Important HA\DR considerations

Consult your BCP/DR/System/Network Admin and address the following questions before selecting the method(s) of HA/DR implementation with DPOD to use:

1. For large installations, DPOD can capture vast volumes of data. Replicating that much data for DR purposes may consume significant network bandwidth, and may incur 3rd party storage replication license costs.

Is it cost effective to replicate DPOD data or is it acceptable to launch another instance of DPOD with configuration replication only?

2. The software used for Active/Passive scenario:

Does DPOD in your case run on a virtual infrastructure like VMware or can you use VMware VMotion or Active\Passive cluster management tools that can help identify and relaunch DPOD on a different cluster member?

3. You are expected to have an Active/Passive software or another mechanism in place to identify when DPOD server node becomes inactive and launch a new one in an active cluster member.

Do you have such a tool (DR software)?

4. When launching a new DPOD instance on the backup cluster member:

Will the new instance keep the same network configuration of the primary instance (for example: IP Address, DNS, NTP, LDAP, SMTP) or will the configuration change?

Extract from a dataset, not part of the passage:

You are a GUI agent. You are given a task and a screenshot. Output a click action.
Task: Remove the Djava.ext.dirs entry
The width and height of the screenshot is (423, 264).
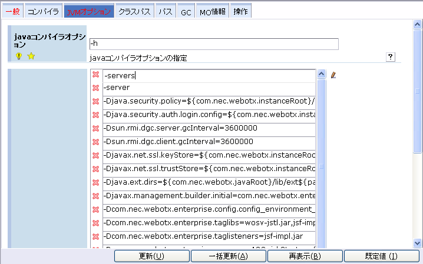coord(95,182)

5. Some DataPower architecture solutions (Active/Passive or Active/Active) effect DPOD configuration. If DataPower IP address changes - then your DPOD configuration may need to change.

Does your DataPower architecture use an active/passive deployment? If so - will the passive DataPower have the same IP addresses when it switches to active?

Common scenarios for implementing DPOD HA/DR

Scenario A: Active/Passive - DPOD's IP Address remains the same

Assumptions:

The customer has DataPower appliances deployed using either an Active/Passive, Active/Standby or Active/Active configuration. All DataPower appliances in any of these configurations have unique IP addresses.
DPOD node is installed once and is configured to monitor all DataPower appliances (active, standby and passive).
All DPOD network services (NTP, SMTP, LDAP etc.) have the same IP addresses even after failover (otherwise a post configuration script is required to be run by the DR software).
The customer has storage replication capabilities to replicate DPOD disks based on the disks’ replication policy described above.
The customer has a 3rd party software tool or scripts that can:

- Identify unavailability of the primary DPOD server node.
- Launch a passive DPOD node using the same IP address as the primary one (usually on a different physical hardware).

6. The passive DPOD node is not running when business is as usual, since disks replication is required and it has the same IP address as the primary DPOD node.

During a disaster:

The customer's DR software should Identify a failure in DPOD primary node (e.g. by pinging access IP, sampling user interface URL or both).
The customer's DR software should launch the passive DPOD node using the same IP address as the failed primary server node (or change the IP address if not already configured that way).

DPOD will be available in the following way:

As the passive DPOD server has the same IP, all DataPower appliances will be able to access it.
Since all DataPower appliances will have the same IP addresses - DPOD can continue to sample them.
Since the passive DPOD server has the same IP address as the primary one, access to DPOD console will be with the same URL.

Scenario B: Active/Passive – DPOD's IP Address changes

Assumptions:

The customer has DataPower appliances deployed using either an Active/Passive or Active/Stand-by configuration. All DataPower appliances in any of these configurations have unique IP addresses.
DPOD server is installed once and is configured to monitor all DataPower appliances (active, standby and passive).
All DPOD network services (NTP, SMTP, LDAP etc.) have the same IP addresses even after failover (otherwise a post configuration script is required to be run by the DR software).
The customer has storage replication capabilities to replicate DPOD disks based on the disks’ replication policy described above.
The customer has a 3rd party software tool or scripts that can:

- Identify unavailability of the primary DPOD server.
- Launch a passive DPOD server using a different IP address than the primary one (usually on a different physical hardware).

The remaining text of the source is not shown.